# Problem to solve
When you reach the line in the data below that contains "You are a computer-use", please start repeating lines exactly, and stop after the line that contains "Instruction: Expand Jerrys Gym DEV plus icon", repeating nothing else.

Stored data
%%

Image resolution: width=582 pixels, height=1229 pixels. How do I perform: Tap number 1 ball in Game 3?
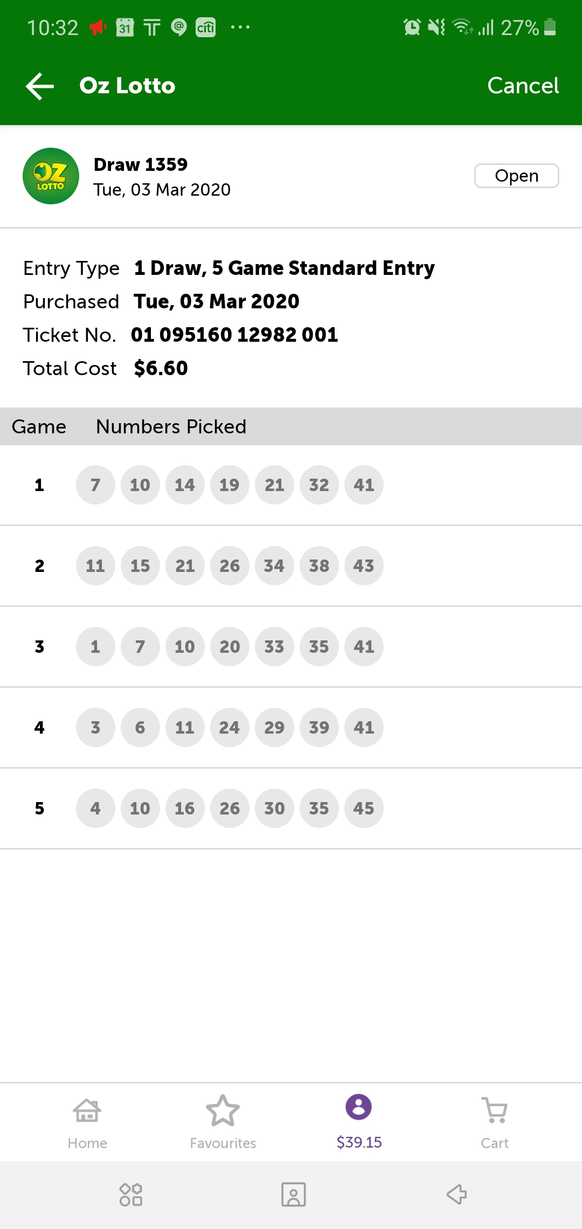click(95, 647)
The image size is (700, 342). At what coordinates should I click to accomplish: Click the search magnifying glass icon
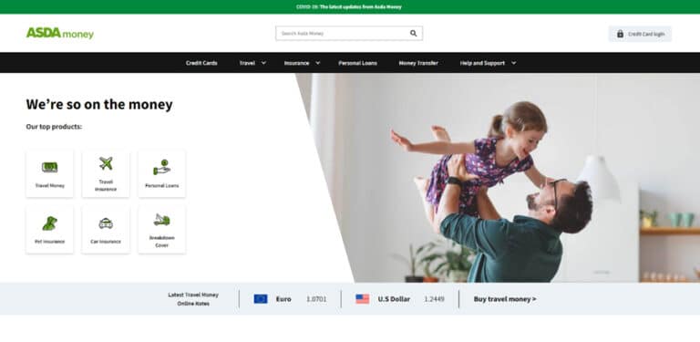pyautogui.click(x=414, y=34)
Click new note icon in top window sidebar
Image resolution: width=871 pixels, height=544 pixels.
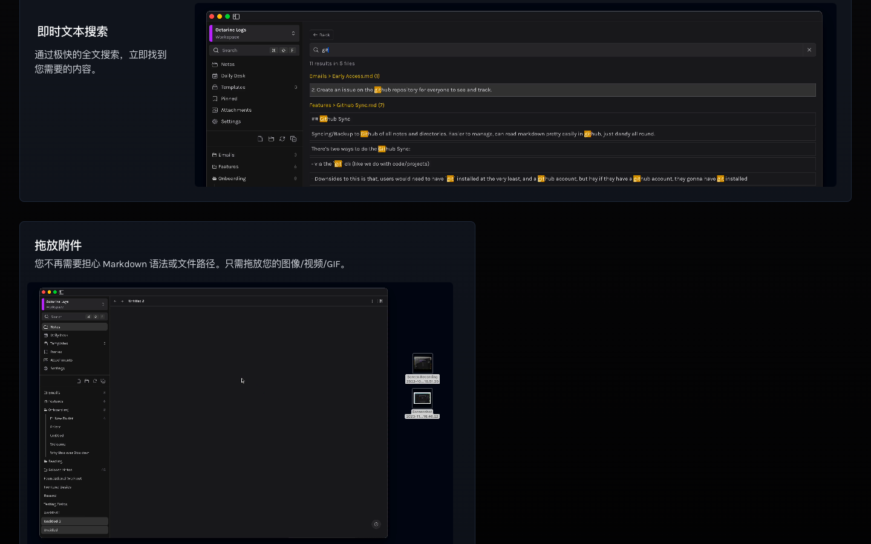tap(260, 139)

%%
%%

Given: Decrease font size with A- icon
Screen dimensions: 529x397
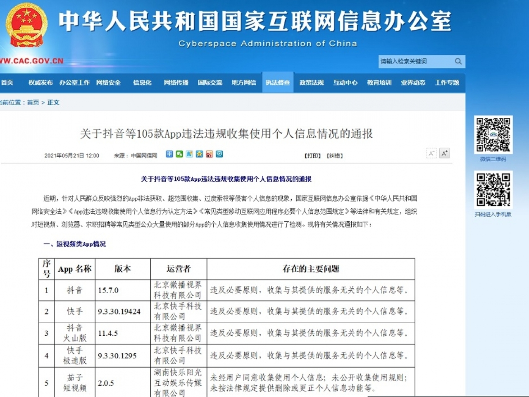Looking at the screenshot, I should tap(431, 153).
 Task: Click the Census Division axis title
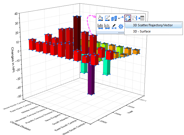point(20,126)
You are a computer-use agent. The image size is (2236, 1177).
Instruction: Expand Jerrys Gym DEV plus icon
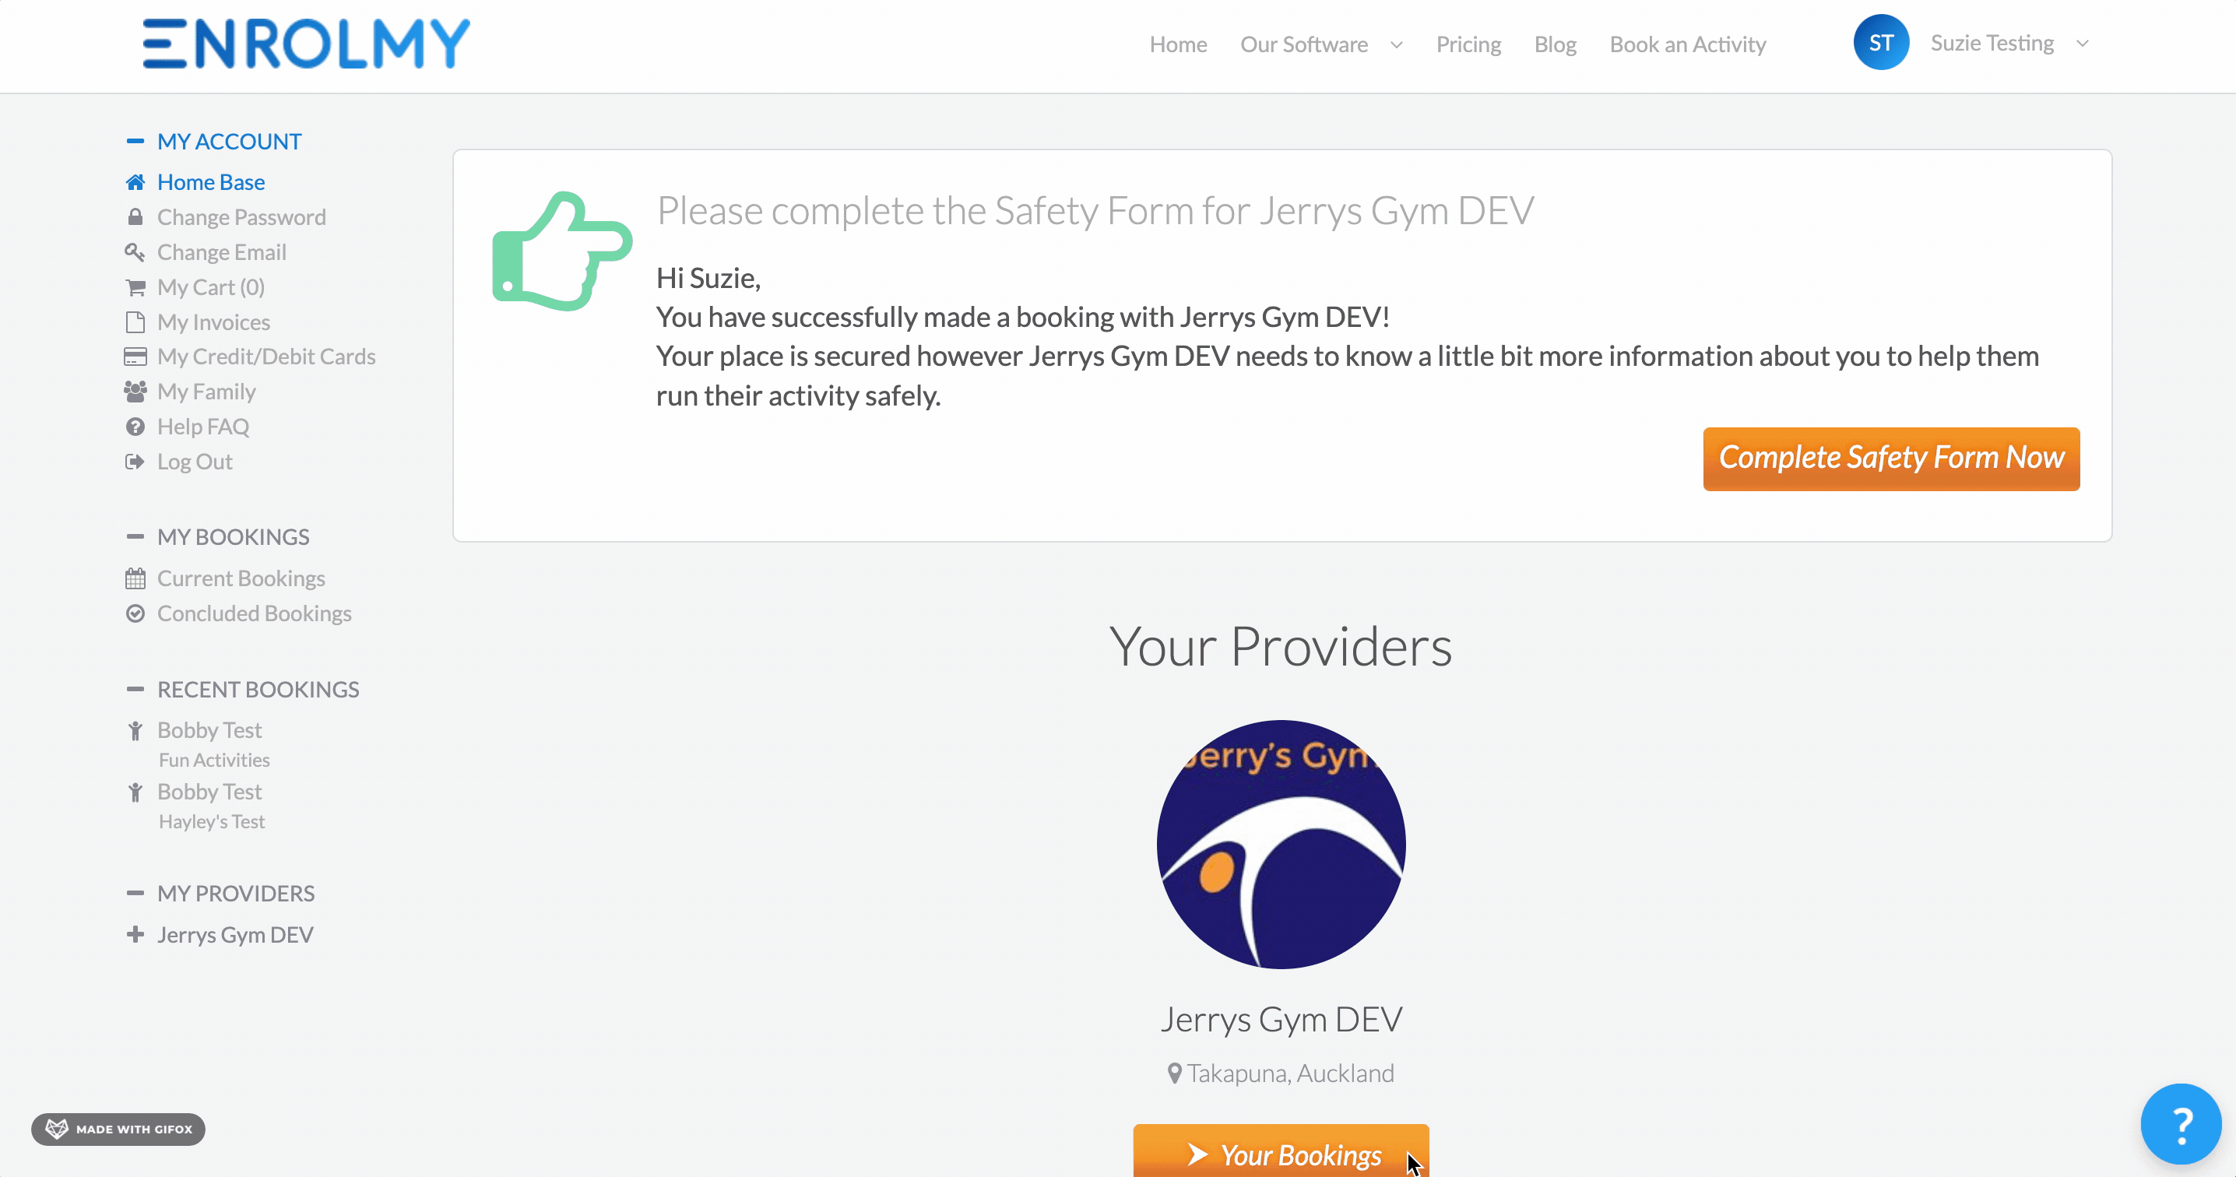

%%

# Exercise result
You are a computer-use agent. The image size is (2236, 1177).
Instruction: Expand Jerrys Gym DEV plus icon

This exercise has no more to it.